Structure of the TcmallocSlab

In per-CPU mode, we allocate an array of N TcmallocSlab::Slabs. For all operations, we index into the array with the logical CPU ID.

Each slab is has a header region of control data (one 8-byte header per-size class). These index into the remainder of the slab, which contains pointers to free listed objects.

Memory layout of per-cpu data structures

In C++ code, these are represented as:

struct Slabs {
  std::atomic<int64_t> header[NumClasses];
  void* mem[((1ul << Shift) - sizeof(header)) / sizeof(void*)];
};

// Slab header (packed, atomically updated 64-bit).
struct Header {
  // All values are word offsets from per-CPU region start.
  // The array is [begin, end).
  uint16_t current;
  // Copy of end. Updated by Shrink/Grow, but is not overwritten by Drain.
  uint16_t end_copy;
  // Lock updates only begin and end with a 32-bit write.
  uint16_t begin;
  uint16_t end;

  // Lock is used by Drain to stop concurrent mutations of the Header.
  // Lock sets begin to 0xffff and end to 0, which makes Push and Pop fail
  // regardless of current value.
  bool IsLocked() const;
  void Lock();
};

The atomic header allows us to read the state (esp. for telemetry purposes) of a core without undefined behavior.

The fields in Header are indexed in sizeof(void*) strides into the slab.
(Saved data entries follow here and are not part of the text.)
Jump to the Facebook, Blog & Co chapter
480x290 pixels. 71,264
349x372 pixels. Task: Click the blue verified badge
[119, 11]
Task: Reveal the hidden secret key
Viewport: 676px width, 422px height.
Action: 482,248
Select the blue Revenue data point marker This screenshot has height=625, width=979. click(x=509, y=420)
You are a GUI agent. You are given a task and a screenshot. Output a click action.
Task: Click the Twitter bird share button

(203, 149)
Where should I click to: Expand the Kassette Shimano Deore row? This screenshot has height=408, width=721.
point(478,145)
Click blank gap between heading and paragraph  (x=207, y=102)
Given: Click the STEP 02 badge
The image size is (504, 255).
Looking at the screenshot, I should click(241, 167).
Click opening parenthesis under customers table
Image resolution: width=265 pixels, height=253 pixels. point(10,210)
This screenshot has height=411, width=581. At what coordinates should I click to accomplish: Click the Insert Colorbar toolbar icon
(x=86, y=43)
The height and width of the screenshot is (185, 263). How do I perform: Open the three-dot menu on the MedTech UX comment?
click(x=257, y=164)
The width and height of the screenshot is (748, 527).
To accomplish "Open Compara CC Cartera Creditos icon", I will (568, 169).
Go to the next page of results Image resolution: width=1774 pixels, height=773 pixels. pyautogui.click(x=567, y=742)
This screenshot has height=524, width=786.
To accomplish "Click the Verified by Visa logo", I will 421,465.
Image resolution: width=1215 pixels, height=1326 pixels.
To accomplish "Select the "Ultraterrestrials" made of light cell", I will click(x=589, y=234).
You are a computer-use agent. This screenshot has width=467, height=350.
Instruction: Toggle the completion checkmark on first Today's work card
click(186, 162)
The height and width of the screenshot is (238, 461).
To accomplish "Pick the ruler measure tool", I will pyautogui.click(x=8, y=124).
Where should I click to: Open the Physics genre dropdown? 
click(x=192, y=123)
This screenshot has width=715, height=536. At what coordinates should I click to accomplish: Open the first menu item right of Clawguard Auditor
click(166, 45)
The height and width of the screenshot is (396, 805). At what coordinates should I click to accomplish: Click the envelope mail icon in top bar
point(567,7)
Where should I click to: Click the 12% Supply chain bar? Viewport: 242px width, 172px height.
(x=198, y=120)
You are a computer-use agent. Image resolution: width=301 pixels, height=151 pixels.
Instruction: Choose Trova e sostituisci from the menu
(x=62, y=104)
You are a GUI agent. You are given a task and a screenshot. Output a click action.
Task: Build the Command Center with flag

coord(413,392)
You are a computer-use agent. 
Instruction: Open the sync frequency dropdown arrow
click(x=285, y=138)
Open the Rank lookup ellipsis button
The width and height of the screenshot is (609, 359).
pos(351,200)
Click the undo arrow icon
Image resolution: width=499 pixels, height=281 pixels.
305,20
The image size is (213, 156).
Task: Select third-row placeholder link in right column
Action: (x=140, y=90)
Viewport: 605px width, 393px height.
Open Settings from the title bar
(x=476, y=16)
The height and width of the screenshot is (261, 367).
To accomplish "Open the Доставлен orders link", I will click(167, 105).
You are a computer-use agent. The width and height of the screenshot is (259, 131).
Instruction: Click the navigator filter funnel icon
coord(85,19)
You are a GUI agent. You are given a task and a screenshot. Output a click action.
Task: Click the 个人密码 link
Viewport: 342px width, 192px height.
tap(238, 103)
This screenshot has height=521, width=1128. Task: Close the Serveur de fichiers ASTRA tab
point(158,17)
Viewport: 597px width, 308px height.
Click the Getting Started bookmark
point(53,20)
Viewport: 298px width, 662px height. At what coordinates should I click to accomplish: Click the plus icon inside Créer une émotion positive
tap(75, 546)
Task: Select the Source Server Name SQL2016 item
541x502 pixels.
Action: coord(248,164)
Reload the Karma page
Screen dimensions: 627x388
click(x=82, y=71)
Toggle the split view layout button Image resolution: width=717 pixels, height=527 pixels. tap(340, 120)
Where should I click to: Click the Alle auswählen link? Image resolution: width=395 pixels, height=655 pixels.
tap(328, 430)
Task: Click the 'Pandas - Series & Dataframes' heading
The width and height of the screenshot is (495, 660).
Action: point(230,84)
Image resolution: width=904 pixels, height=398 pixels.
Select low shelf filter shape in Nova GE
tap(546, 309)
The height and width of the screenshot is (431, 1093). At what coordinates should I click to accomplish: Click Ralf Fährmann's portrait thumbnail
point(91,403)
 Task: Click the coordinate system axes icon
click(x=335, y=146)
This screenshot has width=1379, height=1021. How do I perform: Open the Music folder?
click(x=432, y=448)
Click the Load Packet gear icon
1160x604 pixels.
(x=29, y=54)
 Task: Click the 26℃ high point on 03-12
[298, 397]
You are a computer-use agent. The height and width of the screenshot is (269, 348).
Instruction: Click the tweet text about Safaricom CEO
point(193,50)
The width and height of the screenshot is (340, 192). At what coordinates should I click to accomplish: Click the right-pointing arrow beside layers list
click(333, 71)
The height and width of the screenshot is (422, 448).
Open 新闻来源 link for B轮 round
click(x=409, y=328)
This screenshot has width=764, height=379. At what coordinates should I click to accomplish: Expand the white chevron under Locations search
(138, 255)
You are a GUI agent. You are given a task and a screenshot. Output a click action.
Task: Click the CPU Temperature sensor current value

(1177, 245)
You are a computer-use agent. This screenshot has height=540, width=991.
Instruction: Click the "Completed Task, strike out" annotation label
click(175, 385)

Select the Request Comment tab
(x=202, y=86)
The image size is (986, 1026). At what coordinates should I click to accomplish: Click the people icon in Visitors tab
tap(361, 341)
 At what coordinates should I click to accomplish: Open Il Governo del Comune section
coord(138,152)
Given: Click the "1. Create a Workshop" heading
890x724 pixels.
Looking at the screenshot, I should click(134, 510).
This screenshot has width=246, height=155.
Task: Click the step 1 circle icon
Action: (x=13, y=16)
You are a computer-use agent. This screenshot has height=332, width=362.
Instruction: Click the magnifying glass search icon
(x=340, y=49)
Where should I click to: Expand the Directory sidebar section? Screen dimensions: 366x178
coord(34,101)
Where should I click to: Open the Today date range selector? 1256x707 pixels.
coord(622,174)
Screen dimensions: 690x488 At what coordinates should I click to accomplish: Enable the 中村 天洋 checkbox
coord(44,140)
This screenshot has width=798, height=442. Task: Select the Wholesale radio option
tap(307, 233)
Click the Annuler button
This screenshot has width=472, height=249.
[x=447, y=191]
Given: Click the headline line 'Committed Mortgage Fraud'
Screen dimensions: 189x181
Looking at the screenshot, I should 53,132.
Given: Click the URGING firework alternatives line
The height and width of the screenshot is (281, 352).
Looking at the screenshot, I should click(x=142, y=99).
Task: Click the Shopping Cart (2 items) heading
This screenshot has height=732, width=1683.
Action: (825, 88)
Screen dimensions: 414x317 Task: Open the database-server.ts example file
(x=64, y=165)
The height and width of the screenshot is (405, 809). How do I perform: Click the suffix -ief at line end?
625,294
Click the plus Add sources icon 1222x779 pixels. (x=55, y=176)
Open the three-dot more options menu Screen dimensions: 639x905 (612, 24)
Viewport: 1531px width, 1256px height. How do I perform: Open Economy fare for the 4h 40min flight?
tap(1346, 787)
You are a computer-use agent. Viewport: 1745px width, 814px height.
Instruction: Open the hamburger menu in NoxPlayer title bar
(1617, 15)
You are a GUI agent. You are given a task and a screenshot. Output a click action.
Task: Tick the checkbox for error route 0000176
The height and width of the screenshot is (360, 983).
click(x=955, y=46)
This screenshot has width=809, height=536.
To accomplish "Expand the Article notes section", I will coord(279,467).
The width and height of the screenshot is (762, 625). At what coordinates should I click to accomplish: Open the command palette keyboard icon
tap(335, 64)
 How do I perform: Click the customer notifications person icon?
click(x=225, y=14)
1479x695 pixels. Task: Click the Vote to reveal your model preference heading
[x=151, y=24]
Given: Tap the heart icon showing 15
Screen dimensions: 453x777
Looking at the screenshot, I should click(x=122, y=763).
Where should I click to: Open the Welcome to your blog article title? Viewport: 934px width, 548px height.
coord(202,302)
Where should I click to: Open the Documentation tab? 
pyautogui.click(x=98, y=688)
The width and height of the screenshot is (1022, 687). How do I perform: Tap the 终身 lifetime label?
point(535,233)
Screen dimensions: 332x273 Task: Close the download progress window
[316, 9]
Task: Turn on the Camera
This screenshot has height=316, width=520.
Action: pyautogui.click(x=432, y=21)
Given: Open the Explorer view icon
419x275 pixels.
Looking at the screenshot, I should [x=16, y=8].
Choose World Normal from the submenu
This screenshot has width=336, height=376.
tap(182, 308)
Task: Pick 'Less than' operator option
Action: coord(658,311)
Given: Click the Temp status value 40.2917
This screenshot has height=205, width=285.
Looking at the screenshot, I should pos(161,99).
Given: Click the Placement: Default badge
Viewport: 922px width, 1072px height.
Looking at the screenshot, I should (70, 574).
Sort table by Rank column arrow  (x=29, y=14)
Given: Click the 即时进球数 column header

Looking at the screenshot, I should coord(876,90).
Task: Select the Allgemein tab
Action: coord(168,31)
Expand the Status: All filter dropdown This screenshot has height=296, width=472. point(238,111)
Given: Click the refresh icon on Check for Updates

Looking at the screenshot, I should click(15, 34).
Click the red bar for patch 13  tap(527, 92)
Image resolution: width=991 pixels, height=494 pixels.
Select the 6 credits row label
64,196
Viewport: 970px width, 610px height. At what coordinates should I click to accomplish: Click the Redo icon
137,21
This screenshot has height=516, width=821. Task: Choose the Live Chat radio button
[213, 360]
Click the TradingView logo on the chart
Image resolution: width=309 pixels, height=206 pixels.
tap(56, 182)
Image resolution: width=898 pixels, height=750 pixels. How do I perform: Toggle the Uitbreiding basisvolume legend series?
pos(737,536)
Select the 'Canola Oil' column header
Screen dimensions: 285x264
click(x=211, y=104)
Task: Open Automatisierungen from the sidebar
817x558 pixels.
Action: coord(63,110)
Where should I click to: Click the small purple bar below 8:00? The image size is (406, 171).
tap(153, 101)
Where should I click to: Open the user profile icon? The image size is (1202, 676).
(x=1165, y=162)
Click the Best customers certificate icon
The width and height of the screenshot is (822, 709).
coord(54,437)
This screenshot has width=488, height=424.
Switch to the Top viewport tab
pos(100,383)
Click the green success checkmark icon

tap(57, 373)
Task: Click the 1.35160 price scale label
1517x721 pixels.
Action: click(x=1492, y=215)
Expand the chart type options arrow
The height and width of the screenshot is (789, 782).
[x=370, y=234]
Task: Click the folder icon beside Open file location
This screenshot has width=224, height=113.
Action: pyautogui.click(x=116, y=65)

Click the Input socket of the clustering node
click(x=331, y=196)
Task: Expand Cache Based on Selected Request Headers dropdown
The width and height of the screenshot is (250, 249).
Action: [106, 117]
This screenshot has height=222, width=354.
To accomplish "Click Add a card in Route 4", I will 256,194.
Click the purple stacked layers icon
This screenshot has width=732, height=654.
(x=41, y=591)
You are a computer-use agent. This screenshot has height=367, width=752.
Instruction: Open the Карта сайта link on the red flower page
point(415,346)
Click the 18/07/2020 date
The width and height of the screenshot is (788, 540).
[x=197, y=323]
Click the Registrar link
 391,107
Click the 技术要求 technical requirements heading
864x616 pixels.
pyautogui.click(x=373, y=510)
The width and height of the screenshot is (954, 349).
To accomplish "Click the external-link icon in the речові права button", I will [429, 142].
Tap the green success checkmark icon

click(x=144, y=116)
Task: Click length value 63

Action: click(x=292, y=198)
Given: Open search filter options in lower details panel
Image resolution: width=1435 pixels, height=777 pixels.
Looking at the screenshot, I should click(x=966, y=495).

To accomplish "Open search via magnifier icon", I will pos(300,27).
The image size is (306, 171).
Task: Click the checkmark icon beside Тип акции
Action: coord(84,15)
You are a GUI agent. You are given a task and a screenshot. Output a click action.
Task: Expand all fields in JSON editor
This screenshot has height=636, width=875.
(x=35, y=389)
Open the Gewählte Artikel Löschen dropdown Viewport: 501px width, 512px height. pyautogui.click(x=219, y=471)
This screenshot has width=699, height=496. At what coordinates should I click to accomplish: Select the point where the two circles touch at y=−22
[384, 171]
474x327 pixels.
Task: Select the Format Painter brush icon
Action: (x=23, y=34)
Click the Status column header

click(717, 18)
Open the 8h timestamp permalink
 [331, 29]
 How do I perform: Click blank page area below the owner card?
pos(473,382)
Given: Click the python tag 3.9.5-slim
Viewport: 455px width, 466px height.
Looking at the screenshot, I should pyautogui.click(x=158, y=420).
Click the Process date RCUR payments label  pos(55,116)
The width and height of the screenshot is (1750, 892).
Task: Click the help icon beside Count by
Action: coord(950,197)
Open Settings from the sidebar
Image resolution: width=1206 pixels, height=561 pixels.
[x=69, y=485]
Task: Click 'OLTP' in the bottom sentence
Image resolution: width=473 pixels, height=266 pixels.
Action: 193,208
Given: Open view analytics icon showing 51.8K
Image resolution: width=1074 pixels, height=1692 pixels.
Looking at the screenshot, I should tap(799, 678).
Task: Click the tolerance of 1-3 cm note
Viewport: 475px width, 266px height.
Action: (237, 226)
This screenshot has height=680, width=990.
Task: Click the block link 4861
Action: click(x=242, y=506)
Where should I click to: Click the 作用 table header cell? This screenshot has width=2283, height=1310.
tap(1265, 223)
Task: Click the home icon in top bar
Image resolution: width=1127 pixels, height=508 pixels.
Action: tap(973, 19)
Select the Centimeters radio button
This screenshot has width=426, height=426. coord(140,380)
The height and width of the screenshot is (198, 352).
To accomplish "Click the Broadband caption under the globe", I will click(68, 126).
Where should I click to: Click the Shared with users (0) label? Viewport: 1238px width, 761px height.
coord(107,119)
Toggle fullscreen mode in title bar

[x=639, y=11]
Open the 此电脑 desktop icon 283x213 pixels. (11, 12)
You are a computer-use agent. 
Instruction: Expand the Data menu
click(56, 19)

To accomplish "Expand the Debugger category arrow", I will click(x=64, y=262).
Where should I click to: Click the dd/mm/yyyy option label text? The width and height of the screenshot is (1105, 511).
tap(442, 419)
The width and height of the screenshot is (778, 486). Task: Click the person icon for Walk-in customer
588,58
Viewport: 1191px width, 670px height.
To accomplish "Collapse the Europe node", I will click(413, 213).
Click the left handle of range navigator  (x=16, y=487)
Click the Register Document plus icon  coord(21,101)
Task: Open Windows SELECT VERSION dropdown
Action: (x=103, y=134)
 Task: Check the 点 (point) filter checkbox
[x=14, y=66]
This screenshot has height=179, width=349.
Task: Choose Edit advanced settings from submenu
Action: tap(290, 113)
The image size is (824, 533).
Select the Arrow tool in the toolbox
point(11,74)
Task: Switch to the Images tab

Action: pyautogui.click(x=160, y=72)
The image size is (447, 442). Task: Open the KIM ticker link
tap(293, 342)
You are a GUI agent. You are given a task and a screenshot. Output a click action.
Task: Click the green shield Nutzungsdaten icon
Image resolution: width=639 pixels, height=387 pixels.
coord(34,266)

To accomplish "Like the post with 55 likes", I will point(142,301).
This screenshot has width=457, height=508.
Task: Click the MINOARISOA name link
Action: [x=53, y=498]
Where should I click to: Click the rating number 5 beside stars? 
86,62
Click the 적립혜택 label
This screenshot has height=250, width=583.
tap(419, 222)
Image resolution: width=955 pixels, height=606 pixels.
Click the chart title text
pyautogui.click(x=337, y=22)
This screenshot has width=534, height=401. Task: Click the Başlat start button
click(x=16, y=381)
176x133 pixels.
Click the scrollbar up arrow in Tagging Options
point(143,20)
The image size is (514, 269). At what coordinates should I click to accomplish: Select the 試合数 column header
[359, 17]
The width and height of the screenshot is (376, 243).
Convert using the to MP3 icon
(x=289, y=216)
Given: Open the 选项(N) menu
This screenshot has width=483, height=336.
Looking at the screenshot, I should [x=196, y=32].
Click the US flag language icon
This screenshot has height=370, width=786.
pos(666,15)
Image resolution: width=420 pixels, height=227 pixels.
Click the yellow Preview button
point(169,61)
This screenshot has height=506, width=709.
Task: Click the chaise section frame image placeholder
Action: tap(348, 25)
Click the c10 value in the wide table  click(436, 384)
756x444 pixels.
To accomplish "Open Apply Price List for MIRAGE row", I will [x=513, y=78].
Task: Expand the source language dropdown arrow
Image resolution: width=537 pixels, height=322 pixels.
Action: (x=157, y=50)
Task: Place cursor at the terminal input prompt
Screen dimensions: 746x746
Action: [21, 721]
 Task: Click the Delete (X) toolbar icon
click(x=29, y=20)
For the default value of Shift=18, this allows us to cache nearly 32K objects per CPU.

We have allocated capacity for end-begin objects for a given size class. begin is chosen via static partitioning at initialization time. end is chosen dynamically at a higher-level (in tcmalloc::CPUCache), as to:

  • Avoid running into the next size classes' begin
  • Balance cached object capacity across size classes, according to the specified byte limit.

Usage: Allocation

As the first operation, we can look at allocation, which needs to read the pointer at index current-1, return that object, and decrement current. Decrementing current is the commit operation.

In psuedo-C++, this looks like:

void* TcmallocSlab_Pop(
    void *slabs,
    size_t cl,
    UnderflowHandler f) {
  // Expanded START_RSEQ macro...
restart:
  __rseq_abi.rseq_cs = &__rseq_cs_TcmallocSlab_Pop;
start:
  // Actual sequence
  uint64_t cpu_id = __rseq_abi.cpu_id;
  Header* hdr = &slabs[cpu_id].header[cl];
  uint64_t current = hdr->current;
  uint64_t begin = hdr->begin;
  if (ABSL_PREDICT_FALSE(current <= begin)) {
    goto underflow;
  }

  void* next = *(&slabs[cpu_id] + current * sizeof(void*) - 2 *sizeof(void*))
  prefetcht0(next);

  void* ret = *(&slabs[cpu_id] + current * sizeof(void*) - sizeof(void*));
  current--;
  hdr->current = current;
commit:
  return ret;
underflow:
  return f(cpu_id, cl);
}

// This is implemented in assembly, but for exposition.
ABSL_CONST_INIT kernel_rseq_cs __rseq_cs_TcmallocSlab_Pop = {
  .version = 0,
  .flags = 0,
  .start_ip = &&start,
  .post_commit_offset = &&commit - &&start,
  .abort_ip = &&abort,
};

__rseq_cs_TcmallocSlab_Pop is a read-only data structure, which contains metadata about this particular restartable sequence. When the kernel preempts the current thread, it examines this data structure. If the current instruction pointer is between [start, commit), it returns control to a specified, per-sequence restart header at abort.

Since the next object is frequently allocated soon after the current object, so the allocation path prefetches the pointed-to object. To avoid prefetching a wild address, we populate slabs[cpu][begin] for each CPU/size class with a pointer-to-self.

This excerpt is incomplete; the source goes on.